Menurut Dodi Antoni, berdasarkan hasil penyelidikan yang dilakukan oleh pihak LSM GEMMAKO, ribuan batang tanaman kelapa sawit yang masih muda dan belum berbuah ditemukan dalam kondisi tidak terawat. Banyaknya rumput liar yang merambat pada batang tanaman sawit menunjukkan bahwa tanaman tersebut tidak mendapatkan perhatian yang layak. Bahkan, beberapa pohon terlihat terlantar, berpotensi merugikan perusahaan dan negara.
“Bukan hanya ratusan, bahkan ribuan batang pohon kelapa sawit yang belum produktif, masih muda, dan belum berbuah terlihat seperti tidak terawat. Hal ini sangat ironis, padahal pemerintah sudah menyediakan anggaran untuk perawatan dan pemeliharaan tanaman kelapa sawit,” ujar Dodi Antoni saat diwawancarai oleh awak media.

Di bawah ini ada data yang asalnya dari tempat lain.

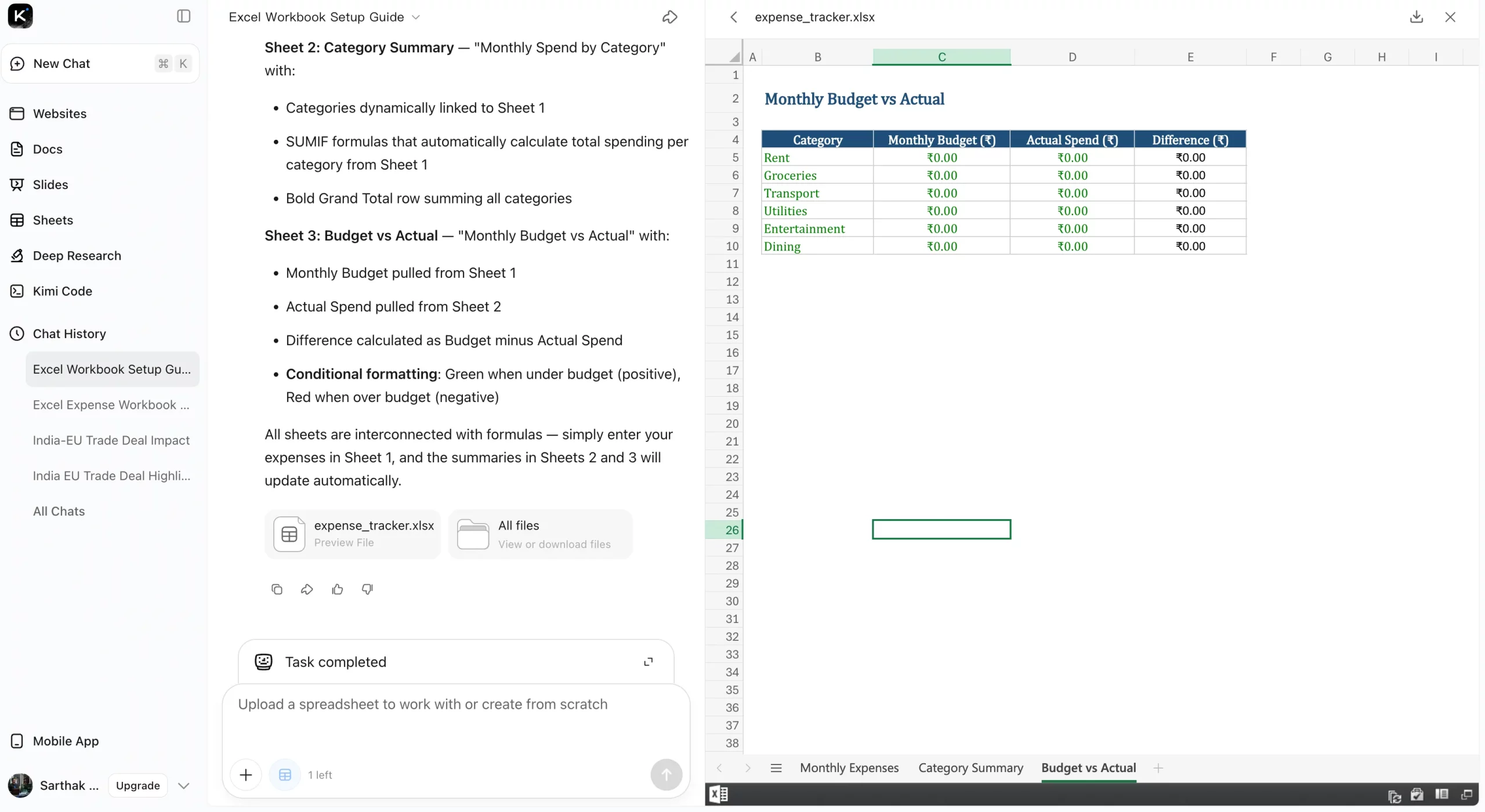Start a New Chat

coord(62,63)
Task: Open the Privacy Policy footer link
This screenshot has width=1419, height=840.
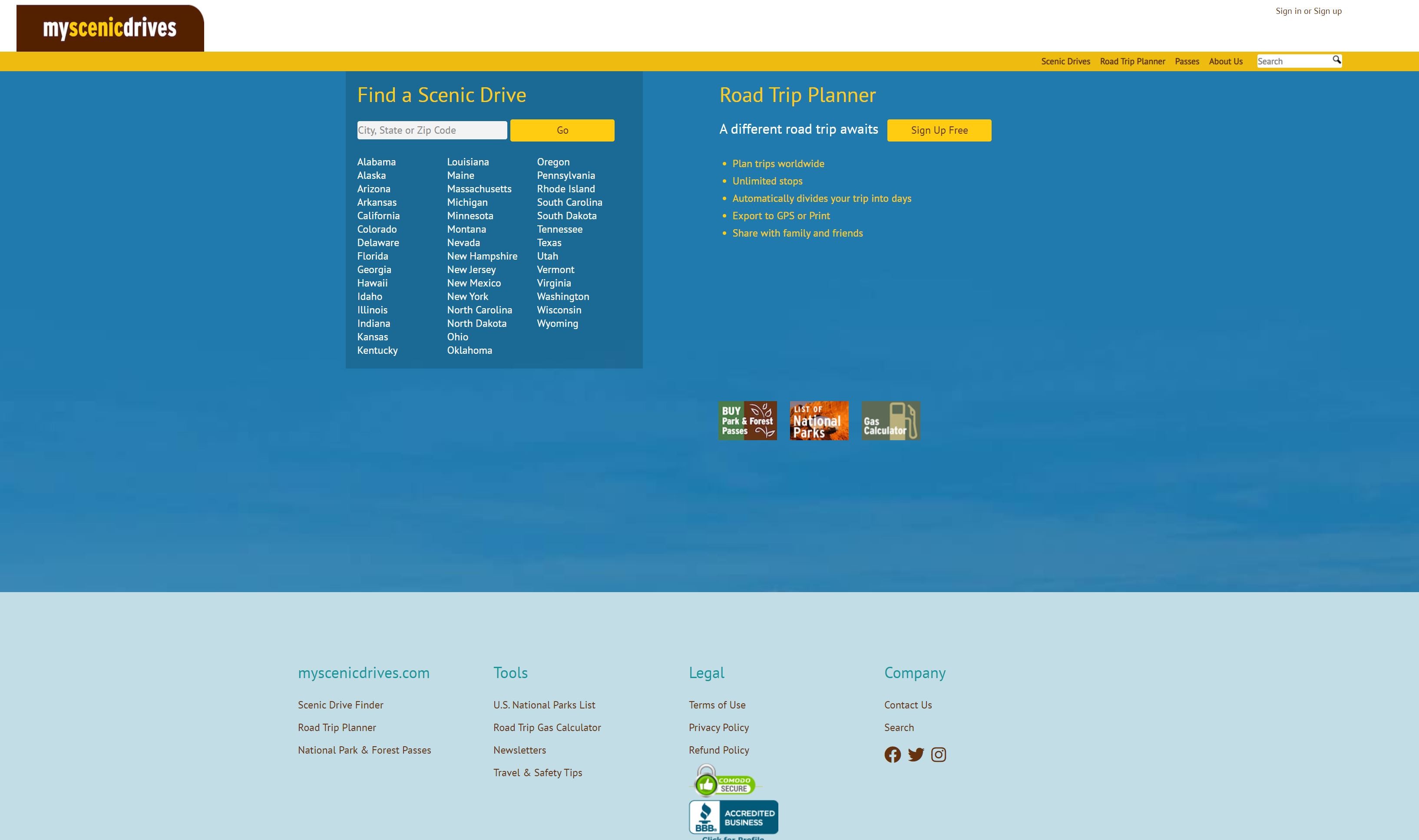Action: pyautogui.click(x=718, y=728)
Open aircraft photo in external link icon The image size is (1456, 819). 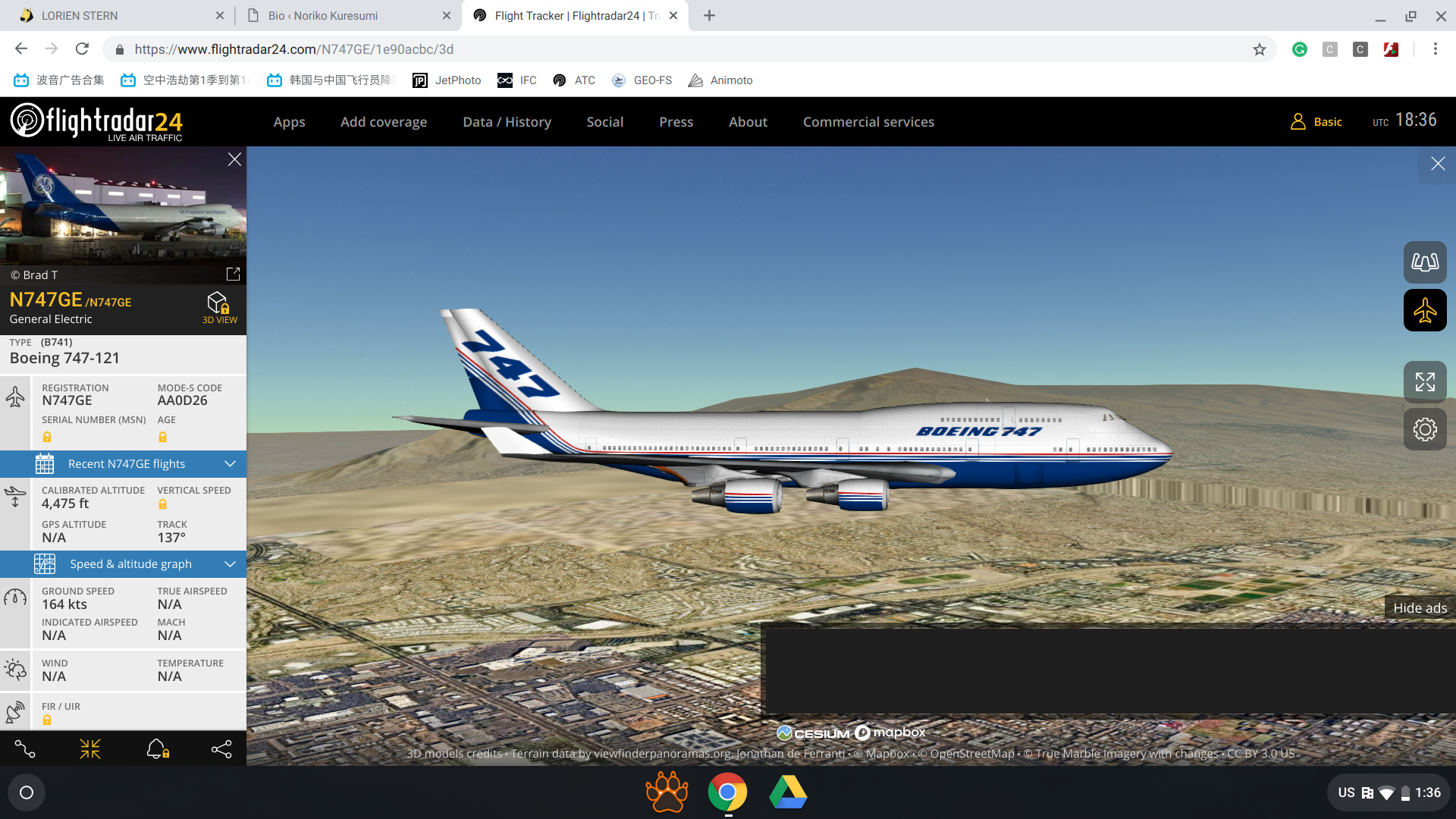pos(233,274)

Lebih lanjut, Dodi mengungkapkan kekhawatirannya terkait keberadaan ternak sapi yang bebas berkeliaran di area kebun. Aktivitas ternak yang tidak terkontrol ini, menurutnya, mengindikasikan lemahnya pengawasan terhadap area perkebunan. “Sapi-sapi tersebut sepertinya tidak memiliki pemilik yang jelas, namun bebas mengonsumsi rumput yang ada di Afdeling I, V, dan VI. Ini jelas menunjukkan kurangnya pengelolaan yang baik,” tambahnya.
GEMMAKO mendesak agar Satuan Pengawas Internal (SPI) perusahaan segera melakukan evaluasi serta audit terhadap penggunaan dana untuk perawatan dan pemeliharaan kebun. “Kami akan mengirimkan surat temuan terkait indikasi korupsi dana perawatan dan pemeliharaan tanaman kelapa sawit kepada Direksi PT Perkebunan Nusantara IV dalam waktu dekat,” tegas Dodi.
Hingga berita ini diterbitkan, konfirmasi dari pihak PTPN IV Regional I, baik di Kantor Afdeling V maupun Kantor Afdeling VI, belum berhasil didapatkan. Nomor telepon yang diberikan kepada media tidak memberikan respons, dan informasi mengenai keberadaan kantor tersebut juga terlihat tidak jelas.
LSM GEMMAKO berharap agar pihak terkait segera melakukan tindakan transparan dan memastikan bahwa dana yang telah disediakan negara untuk sektor perawatan perkebunan dikelola dengan baik demi kepentingan bersama.